Since I started tutoring, I have discovered this is a common trend in parenting. My favorite thing after each class is to watch the parents first peak their head in the door, as if to assess the damage and sweep for land mines before entering. Once they trepidatiously cross the threshold of the room, they gingerly walk over, and with one eye nearly closed as if to receive the final blow, ask, "how'd they do?" When I am still smiling and respond enthusiastically, "great," a look of shock, then relief washes over their face.
Between the three classes I have, there are nine students. All but two of them have ADHD. All of them are hysterical. Last week, when I was reading a story out load to them, I told them to close their eyes and imagine what a windy day in fall would feel like. One of my 2nd graders instantly shot up his hand and said "Miss Kristi, my imaginary is broke. It's like someone went inside my brain and turned it off, so do I have to close my eyes?"

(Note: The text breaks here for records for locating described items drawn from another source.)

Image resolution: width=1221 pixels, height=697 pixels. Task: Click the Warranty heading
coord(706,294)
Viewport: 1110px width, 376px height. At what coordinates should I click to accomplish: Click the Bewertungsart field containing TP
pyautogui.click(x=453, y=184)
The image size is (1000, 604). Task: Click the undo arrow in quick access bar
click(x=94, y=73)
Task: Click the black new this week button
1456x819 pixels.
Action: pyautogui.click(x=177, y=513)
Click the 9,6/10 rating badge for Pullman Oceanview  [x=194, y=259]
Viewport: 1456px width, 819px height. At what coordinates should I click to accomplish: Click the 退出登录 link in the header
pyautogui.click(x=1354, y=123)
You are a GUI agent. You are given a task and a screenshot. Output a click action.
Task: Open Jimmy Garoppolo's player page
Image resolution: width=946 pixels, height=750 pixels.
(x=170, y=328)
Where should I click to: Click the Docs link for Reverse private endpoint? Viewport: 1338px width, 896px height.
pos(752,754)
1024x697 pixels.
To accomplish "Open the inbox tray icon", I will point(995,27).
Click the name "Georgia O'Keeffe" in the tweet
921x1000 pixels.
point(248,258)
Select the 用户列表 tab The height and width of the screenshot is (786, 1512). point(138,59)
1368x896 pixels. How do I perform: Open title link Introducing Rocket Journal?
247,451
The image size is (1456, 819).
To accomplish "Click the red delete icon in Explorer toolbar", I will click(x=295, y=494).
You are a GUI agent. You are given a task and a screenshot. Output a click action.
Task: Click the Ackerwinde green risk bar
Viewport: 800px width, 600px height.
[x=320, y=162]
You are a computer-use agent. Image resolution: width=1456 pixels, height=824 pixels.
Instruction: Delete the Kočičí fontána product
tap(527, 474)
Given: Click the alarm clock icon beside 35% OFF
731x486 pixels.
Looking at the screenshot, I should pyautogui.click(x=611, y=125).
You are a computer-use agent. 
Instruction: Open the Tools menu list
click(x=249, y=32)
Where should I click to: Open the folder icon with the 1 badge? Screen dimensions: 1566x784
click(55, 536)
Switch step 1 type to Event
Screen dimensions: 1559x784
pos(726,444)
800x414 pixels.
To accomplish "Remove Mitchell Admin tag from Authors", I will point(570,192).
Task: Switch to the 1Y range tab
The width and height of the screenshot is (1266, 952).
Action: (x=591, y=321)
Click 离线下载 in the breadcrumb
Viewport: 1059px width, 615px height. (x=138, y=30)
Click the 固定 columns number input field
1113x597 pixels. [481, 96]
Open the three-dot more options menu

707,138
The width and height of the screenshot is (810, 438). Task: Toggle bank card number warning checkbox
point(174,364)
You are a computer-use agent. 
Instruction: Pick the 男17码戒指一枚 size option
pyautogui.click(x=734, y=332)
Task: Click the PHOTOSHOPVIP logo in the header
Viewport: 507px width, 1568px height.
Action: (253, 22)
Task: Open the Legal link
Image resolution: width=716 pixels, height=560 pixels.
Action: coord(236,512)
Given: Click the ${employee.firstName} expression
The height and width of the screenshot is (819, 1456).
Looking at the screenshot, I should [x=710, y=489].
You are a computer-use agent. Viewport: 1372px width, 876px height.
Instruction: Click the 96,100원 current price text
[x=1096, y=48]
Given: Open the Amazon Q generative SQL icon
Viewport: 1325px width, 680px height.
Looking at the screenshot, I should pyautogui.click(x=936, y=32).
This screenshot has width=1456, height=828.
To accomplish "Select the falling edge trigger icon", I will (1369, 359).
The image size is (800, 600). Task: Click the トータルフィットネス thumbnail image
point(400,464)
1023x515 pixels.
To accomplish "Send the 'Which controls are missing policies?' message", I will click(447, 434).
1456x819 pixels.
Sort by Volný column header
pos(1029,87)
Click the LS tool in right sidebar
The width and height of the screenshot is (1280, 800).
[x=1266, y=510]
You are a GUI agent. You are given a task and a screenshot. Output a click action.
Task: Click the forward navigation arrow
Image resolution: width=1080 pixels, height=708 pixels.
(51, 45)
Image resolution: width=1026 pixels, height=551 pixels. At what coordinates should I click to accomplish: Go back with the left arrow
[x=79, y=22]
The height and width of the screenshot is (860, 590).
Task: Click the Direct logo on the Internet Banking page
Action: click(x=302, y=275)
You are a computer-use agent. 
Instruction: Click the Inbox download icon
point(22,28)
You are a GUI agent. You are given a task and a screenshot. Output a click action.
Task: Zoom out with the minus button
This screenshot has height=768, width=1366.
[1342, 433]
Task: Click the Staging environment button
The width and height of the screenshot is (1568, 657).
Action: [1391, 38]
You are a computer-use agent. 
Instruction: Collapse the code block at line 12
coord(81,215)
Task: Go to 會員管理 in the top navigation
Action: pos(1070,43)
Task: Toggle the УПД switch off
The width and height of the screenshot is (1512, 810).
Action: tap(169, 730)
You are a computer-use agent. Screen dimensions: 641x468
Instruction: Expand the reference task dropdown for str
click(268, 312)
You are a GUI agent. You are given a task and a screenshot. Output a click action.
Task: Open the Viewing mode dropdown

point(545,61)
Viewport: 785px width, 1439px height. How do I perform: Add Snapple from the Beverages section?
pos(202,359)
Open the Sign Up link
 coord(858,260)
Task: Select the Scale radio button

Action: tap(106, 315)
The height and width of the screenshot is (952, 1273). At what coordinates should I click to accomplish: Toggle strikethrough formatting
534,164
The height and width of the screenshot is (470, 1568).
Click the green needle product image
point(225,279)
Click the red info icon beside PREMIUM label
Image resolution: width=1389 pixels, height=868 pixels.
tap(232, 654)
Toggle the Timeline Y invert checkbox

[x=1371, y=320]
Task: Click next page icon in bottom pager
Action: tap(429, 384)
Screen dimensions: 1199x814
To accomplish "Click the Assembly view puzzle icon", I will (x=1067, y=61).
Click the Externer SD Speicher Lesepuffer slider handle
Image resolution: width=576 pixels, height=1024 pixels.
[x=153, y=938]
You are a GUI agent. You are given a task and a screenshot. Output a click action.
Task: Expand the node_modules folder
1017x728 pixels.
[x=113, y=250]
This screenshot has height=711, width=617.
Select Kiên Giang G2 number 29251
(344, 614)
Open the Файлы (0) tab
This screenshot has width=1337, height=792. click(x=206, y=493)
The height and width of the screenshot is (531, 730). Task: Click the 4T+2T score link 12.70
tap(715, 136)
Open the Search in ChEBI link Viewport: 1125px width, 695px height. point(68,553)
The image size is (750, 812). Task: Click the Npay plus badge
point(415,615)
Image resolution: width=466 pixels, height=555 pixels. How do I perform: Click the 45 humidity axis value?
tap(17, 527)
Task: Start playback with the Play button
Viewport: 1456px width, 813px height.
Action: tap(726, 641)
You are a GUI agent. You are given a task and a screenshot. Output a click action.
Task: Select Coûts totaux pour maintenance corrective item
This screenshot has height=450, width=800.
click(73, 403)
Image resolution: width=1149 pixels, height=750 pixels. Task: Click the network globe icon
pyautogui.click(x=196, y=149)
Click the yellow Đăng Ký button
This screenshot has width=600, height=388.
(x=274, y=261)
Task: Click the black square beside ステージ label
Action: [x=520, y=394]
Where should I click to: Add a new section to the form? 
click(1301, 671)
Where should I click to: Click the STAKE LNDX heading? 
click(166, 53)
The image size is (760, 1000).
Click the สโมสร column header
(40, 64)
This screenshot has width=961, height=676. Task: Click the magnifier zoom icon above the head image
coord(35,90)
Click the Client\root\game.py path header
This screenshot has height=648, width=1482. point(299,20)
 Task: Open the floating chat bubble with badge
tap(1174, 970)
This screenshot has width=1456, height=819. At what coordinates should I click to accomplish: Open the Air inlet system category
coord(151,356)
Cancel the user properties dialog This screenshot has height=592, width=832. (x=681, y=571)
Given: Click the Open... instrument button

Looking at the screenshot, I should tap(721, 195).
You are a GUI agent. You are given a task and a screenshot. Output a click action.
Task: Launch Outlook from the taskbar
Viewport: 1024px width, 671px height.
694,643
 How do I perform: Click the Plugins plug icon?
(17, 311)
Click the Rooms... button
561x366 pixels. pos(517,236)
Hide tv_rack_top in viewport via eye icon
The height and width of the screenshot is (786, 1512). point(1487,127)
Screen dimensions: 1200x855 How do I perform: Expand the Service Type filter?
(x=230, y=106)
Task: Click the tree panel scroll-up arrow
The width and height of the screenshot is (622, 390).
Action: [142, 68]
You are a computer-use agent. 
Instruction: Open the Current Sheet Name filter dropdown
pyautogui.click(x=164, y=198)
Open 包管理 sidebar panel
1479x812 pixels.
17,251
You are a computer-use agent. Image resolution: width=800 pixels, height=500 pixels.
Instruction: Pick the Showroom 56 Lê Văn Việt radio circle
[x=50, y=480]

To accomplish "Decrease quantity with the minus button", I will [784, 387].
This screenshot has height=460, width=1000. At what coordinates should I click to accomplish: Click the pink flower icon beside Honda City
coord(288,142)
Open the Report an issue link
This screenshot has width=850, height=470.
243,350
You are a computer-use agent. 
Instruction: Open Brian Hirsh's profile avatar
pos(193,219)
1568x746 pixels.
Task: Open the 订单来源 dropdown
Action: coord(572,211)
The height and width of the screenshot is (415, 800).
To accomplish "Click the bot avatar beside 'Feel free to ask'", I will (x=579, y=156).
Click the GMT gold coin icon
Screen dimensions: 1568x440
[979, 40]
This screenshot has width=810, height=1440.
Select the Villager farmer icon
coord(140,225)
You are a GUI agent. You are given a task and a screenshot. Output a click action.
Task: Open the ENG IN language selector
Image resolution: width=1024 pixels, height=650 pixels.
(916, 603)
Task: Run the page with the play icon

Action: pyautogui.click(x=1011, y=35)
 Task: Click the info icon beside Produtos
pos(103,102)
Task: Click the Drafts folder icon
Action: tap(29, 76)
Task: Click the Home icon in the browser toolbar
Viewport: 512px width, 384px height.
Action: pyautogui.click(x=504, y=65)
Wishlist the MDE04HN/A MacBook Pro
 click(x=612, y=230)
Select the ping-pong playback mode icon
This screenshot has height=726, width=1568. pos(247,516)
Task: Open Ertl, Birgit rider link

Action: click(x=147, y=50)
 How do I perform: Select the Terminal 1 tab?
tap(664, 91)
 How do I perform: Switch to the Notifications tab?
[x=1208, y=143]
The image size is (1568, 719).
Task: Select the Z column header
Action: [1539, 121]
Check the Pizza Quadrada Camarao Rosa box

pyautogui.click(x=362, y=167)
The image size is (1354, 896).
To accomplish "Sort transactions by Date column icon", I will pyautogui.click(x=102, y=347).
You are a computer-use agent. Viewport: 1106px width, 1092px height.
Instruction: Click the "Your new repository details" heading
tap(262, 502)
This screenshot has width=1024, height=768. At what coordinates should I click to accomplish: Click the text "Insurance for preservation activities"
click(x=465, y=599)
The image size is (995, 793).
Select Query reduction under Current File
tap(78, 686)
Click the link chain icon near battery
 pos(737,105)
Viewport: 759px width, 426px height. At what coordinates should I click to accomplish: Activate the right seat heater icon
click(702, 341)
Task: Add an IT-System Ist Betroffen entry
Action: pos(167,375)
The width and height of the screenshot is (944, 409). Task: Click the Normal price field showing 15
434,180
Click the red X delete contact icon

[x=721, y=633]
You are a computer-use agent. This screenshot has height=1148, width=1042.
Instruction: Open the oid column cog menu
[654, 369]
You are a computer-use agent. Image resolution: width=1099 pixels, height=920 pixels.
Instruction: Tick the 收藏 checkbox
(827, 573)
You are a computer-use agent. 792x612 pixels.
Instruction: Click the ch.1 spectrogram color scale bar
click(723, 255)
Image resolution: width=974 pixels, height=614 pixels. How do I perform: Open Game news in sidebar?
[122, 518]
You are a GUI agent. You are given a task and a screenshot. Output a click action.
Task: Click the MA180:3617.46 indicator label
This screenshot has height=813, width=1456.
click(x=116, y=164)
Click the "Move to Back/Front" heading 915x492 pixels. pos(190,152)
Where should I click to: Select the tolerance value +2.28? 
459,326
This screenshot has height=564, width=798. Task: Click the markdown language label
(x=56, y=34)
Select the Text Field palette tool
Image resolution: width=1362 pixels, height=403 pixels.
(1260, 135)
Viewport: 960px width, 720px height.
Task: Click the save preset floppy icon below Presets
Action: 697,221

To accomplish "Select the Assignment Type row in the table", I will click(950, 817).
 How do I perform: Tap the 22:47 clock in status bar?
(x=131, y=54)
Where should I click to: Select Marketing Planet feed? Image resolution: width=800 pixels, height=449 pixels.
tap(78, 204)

Teaching other people's children is a joy I receive two days a week. Every Tuesday and Thursday for a few hours, I get to be smart and know what I am talking about. Every Tuesday and Thursday I receive the joy of parents telling me that the tutoring homework is done without the weeping, and wailing, and gnashing of teeth, and that they are amazed. For me, every Tuesday and Thursday is a little like a Stewart Smiley moment when I can look in the mirror and say, "I'm good enough, I'm smart enough, and daw gone it, people like me."
2 comments:
glad it's going so well for you kristi!
Do you travel. Or maybe Daniel can fly my girls to you on tues. and thurs. Mine are driving me crazy.